Der 2008 geschaffene Preis zeichnet herausragende wissenschaftliche Arbeiten mit Datenschutzbezug aus, die an Hochschulen erstellt wurden, und soll die wissenschaftliche Auseinandersetzung mit datenschutzrechtlichen Fragen fördern. Der im Kreis der Datenschutzbeauftragten bislang einzige Preis dieser Art wird gemeinsam vom Ministerium für Bildung, Wissenschaft, Jugend und Kultur und dem Landesbeauftragten für den Datenschutz getragen und ist mit 1.000 EUR dotiert.
Steuerung des Zugriffs auf personenbezogene Daten
Die Arbeit mit dem Thema „Engineering Java-Bytecode to detect implicit Information Flow" behandelt die Steuerung des Zugriffs auf personenbezogene Daten und deren Datenfluss und beschreibt Mechanismen, mit denen gewährleistet werden kann, dass Daten in heterogenen IT-Systemen nur in der erlaubten Art und Weise verarbeitet werden.

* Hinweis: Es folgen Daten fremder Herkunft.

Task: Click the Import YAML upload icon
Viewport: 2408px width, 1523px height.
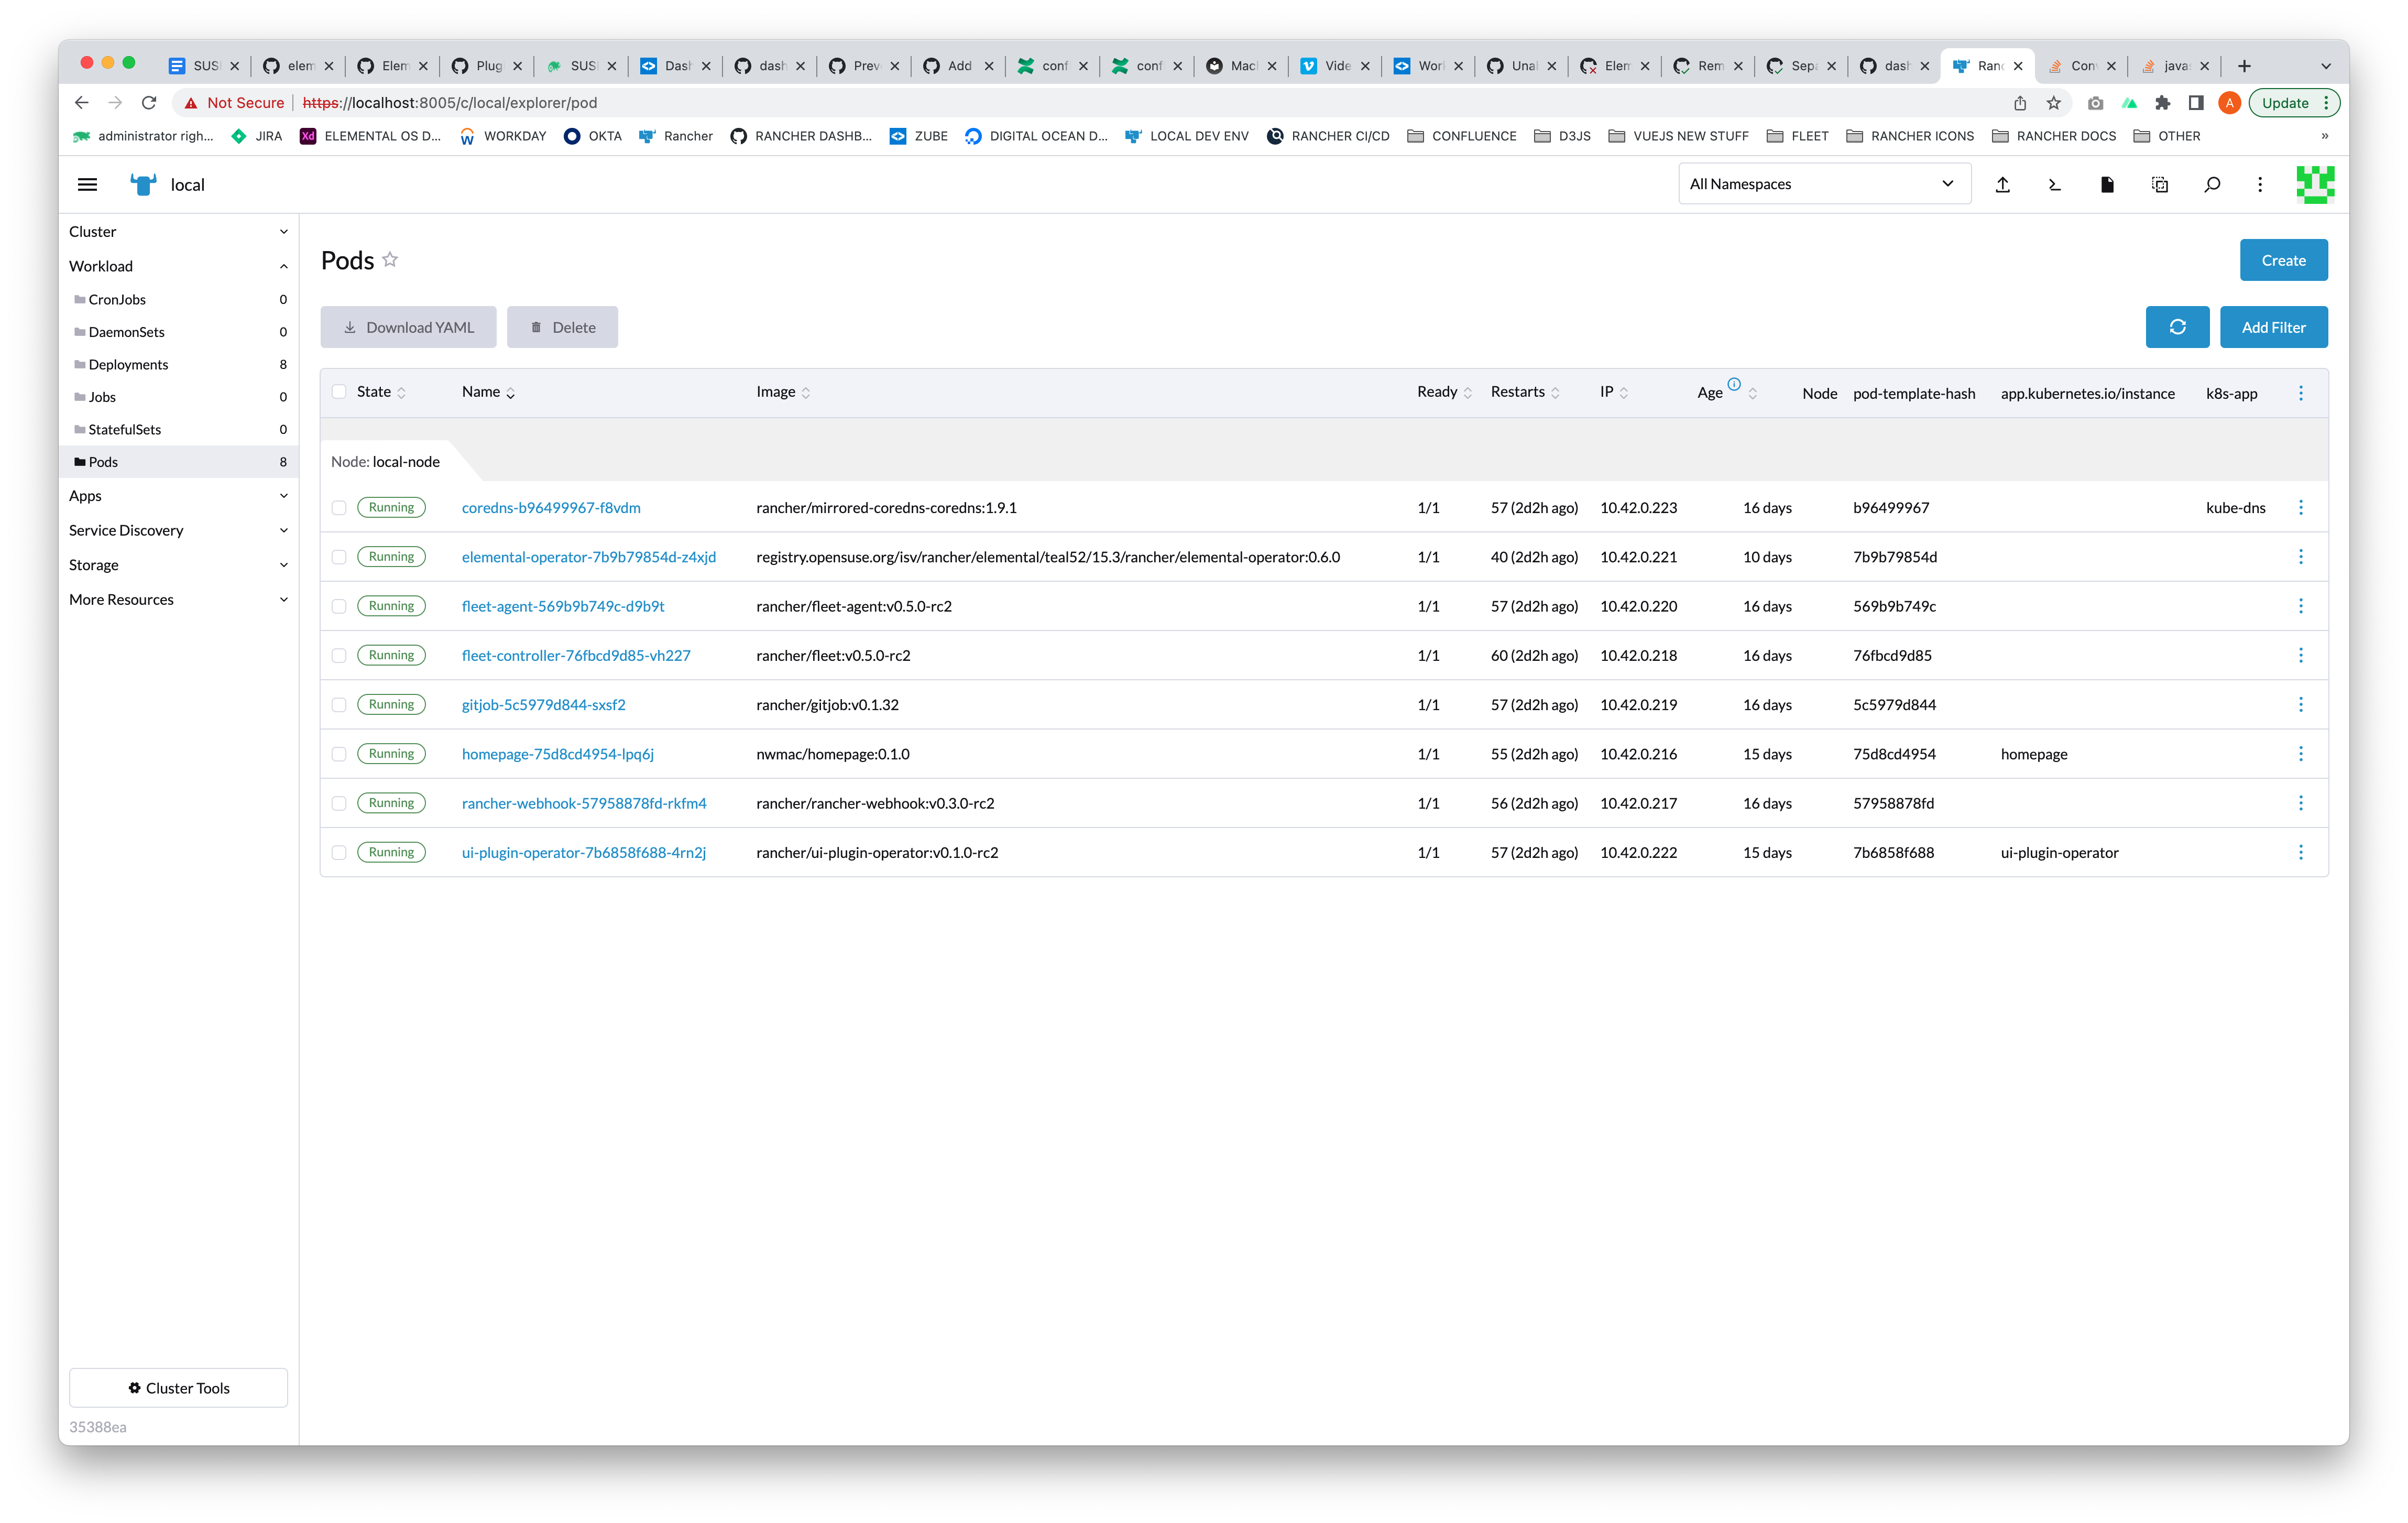Action: (x=2002, y=184)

Auch Ausbleiben von Information kann Information sein
Mit dem in der Arbeit entwickelten System kann z.B. festgestellt bzw. gewährleistet werden, ob die Daten, die in ein elektronischen Steuererklärungssystem eingetragen werden, nur an ein bestimmtes Finanzamt weitergegeben werden und dass Gesundheitsdaten in einer medizinischen Anwendung immer nur verschlüsselt gespeichert werden. Sie beleuchtet insbesondere auch den Umstand, dass auch das Ausbleiben bestimmter Datenflüsse eine Information darstellen kann („beredtes Schweigen"), und erarbeitet Vorschläge, um eine unzulässige Kenntnisnahme des Ausbleibens auszuschließen.